A Different Book Signing
While I haven’t done it recently, I have participated in several book signings at Barnes and Noble. Few new authors seem to realize it but unless these events are carefully orchestrated and planned, they are about as much fun as going to the dentist to get some teeth pulled. It turns painful being set up with a stack of your newest book and no one interested in buying it. Yes, I do all the tricks—I bring candy to draw people. I stand on the other side of the table so I’m approachable and talk with anyone passing by the table. Unless you are a bestselling author with a ready-made crowd of eager book buyers, my experience is pretty similar to other authors. If you try one or two of these types of unsuccessful events, then you are reluctant to do another book signing.
Now a book signing at a trade show is a different matter from my perspective. The publisher has brought the books to give away to the retailers. It’s much easier to scare up a crowd and give away the books. In the case of the trade show, the publisher is hoping to stir interest in the author and the book with these retailers.
In the October 9th issue of Publishers Weekly, Judith Rosen writes about how book signings have been turned into profit centers. It’s a good article to study for some book marketing ideas. As an author, I’m eager to participate or even orchestrate events related to the topic of my book. It’s a different forum where the author arrives as an expert, talks about the topic of the book, then hooks people into purchasing the book. It’s a different twist on the book signing event.
Last week at the Glorieta conference, I signed a number of copies of Book Proposals That Sell. It’s always fun to write a few words of encouragement into someone’s book. Each of us have hopes and dreams and aspirations and I’m eager for readers to use my book to awaken those dreams for their own life. I’ve seen writers use the material repeatedly to gain a book contract with a traditional publisher. At the same time, not everyone wanted their book signed—or even thought about asking me to sign their book. I understand and I’m happy to sign them or not sign them. I was glad to simply get the book into the hands of readers.
David Morrell taught several hours about writing fiction at the Glorieta conference. I have a couple of David’s books that I carried to the conference so he could sign them. As he signed my books, someone else on the faculty introduced me and said I had written Book Proposals That Sell then pointed out the book. The light of recognition passed across David’s eyes and he said, “I have a copy of that book on my desk at home, but I haven’t read it yet.” I smiled and said I hoped he would read it some day soon. I knew exactly how he received his copy. Last summer I met David Morrell briefly at the First International ThrillerFest in Phoenix. I understand this author meets many people and has sold over 28 million books. Seizing my opportunity at ThrillerFest, I gave David a signed copy of Book Proposals That Sell. He’s the co-president of the International Thriller Writers. I’m still hopeful he will eventually read my book. become enthusiastic about the contents—and tell others. This business of spreading the word about our books takes consistent work. We will not be successful with every single attempt—but you have to keep trying. It’s the same with other aspects of the writing life. It’s key to continue growing and writing.

* **Task to carry out**: In the piece on book signings, how many books has David Morrell sold?

[Recorded data]
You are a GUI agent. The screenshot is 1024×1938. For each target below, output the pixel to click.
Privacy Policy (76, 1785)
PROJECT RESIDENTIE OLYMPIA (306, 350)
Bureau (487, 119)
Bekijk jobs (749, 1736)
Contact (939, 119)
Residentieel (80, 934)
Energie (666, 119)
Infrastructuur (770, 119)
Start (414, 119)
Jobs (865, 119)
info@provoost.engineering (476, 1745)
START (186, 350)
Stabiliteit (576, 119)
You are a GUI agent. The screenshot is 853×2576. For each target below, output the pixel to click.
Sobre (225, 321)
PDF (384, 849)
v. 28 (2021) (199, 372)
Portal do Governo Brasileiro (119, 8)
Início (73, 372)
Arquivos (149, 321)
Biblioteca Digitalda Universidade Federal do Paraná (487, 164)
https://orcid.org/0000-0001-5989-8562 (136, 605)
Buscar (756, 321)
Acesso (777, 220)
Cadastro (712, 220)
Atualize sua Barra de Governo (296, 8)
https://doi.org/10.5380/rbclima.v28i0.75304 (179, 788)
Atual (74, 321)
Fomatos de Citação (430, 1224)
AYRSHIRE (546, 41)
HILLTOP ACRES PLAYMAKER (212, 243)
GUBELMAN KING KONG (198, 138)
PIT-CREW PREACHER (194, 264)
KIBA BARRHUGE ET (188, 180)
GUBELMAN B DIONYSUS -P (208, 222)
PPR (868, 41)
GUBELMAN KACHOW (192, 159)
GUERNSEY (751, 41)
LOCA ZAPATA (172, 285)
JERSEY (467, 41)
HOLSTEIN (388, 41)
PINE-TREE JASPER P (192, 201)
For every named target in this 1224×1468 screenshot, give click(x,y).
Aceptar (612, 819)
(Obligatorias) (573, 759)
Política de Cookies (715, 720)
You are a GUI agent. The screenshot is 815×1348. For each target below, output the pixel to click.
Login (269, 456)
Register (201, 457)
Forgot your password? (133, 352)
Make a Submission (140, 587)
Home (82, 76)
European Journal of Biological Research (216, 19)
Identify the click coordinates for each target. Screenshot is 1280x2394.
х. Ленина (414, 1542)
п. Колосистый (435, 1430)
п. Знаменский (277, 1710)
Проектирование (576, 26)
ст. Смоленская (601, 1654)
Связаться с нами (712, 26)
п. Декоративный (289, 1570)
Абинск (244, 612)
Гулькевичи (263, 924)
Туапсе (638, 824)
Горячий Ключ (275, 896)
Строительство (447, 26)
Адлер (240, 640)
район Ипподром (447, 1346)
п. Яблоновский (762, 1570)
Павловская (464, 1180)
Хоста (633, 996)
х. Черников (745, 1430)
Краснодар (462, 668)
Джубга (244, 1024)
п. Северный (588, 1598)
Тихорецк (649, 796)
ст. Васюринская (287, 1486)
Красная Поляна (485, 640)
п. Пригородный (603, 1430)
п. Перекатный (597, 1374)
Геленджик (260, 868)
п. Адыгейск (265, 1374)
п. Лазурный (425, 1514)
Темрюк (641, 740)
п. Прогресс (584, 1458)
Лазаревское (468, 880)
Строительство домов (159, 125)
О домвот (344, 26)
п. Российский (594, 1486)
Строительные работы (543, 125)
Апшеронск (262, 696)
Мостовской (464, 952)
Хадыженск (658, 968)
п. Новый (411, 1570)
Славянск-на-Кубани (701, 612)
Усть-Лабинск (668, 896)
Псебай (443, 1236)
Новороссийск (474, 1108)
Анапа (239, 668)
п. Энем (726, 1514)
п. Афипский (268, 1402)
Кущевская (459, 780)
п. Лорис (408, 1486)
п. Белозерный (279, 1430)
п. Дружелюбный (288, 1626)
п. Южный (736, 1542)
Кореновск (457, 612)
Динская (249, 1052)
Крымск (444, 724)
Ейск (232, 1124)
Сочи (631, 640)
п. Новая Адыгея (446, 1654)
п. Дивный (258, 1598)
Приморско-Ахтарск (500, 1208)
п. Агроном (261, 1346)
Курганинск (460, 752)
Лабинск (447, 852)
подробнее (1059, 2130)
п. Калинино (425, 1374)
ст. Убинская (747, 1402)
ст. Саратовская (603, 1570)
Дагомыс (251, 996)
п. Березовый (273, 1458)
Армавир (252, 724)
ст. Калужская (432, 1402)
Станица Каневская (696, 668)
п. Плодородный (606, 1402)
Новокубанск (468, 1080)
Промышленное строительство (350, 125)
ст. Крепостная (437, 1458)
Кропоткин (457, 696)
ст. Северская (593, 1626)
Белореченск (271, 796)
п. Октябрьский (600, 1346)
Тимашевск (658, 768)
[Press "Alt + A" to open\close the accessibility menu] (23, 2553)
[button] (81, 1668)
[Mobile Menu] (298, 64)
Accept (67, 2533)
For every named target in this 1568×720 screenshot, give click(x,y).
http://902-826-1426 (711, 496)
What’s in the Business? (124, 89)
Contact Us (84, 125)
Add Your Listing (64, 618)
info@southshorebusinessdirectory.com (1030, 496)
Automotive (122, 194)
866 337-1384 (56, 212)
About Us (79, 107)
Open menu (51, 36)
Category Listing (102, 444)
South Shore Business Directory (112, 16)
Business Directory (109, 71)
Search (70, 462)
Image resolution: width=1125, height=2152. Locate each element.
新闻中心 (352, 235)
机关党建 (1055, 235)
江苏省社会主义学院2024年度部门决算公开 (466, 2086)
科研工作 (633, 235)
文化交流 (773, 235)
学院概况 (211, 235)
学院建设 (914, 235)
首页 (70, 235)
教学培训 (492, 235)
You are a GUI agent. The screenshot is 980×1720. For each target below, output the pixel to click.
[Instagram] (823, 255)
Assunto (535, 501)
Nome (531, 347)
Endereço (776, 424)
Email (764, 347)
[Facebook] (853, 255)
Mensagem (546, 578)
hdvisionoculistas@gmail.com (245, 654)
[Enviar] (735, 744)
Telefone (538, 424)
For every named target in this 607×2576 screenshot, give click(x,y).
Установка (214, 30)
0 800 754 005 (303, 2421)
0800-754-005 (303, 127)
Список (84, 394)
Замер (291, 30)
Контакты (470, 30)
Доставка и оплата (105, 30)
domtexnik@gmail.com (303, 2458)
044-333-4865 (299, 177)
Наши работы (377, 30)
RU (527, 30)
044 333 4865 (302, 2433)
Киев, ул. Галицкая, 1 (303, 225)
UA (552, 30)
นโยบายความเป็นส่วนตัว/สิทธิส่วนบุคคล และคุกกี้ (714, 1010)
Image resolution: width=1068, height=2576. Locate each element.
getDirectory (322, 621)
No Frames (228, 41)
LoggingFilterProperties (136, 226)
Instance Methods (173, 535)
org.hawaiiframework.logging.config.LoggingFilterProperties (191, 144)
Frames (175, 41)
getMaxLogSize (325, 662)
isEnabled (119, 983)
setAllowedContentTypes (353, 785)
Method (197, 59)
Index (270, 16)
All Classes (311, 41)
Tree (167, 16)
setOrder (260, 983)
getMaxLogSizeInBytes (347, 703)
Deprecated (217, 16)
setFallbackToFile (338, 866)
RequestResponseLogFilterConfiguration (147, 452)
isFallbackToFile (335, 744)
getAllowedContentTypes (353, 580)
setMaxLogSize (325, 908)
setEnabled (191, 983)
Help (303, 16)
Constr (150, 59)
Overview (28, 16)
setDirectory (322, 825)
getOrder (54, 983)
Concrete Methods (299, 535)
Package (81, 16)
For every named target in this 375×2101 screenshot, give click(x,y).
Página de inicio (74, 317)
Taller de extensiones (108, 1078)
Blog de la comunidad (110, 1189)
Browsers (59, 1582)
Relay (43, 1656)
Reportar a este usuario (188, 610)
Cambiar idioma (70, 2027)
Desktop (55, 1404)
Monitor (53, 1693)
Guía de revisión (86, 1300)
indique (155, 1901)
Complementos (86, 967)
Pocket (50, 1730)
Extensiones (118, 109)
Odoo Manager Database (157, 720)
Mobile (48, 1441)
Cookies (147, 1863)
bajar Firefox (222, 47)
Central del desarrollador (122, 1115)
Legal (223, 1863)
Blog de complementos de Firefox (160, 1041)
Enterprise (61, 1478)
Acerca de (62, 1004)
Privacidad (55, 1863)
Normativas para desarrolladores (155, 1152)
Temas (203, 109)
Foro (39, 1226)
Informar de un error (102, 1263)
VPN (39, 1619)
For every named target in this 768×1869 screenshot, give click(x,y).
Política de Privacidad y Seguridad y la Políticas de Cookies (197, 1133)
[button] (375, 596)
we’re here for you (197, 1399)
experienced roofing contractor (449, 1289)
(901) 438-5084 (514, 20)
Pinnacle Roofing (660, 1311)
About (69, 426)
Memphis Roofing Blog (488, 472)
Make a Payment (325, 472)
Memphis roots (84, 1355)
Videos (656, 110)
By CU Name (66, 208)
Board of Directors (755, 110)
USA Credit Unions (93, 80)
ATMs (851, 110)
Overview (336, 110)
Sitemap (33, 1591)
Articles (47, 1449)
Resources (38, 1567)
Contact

* **Exercise response**: Over 28 million.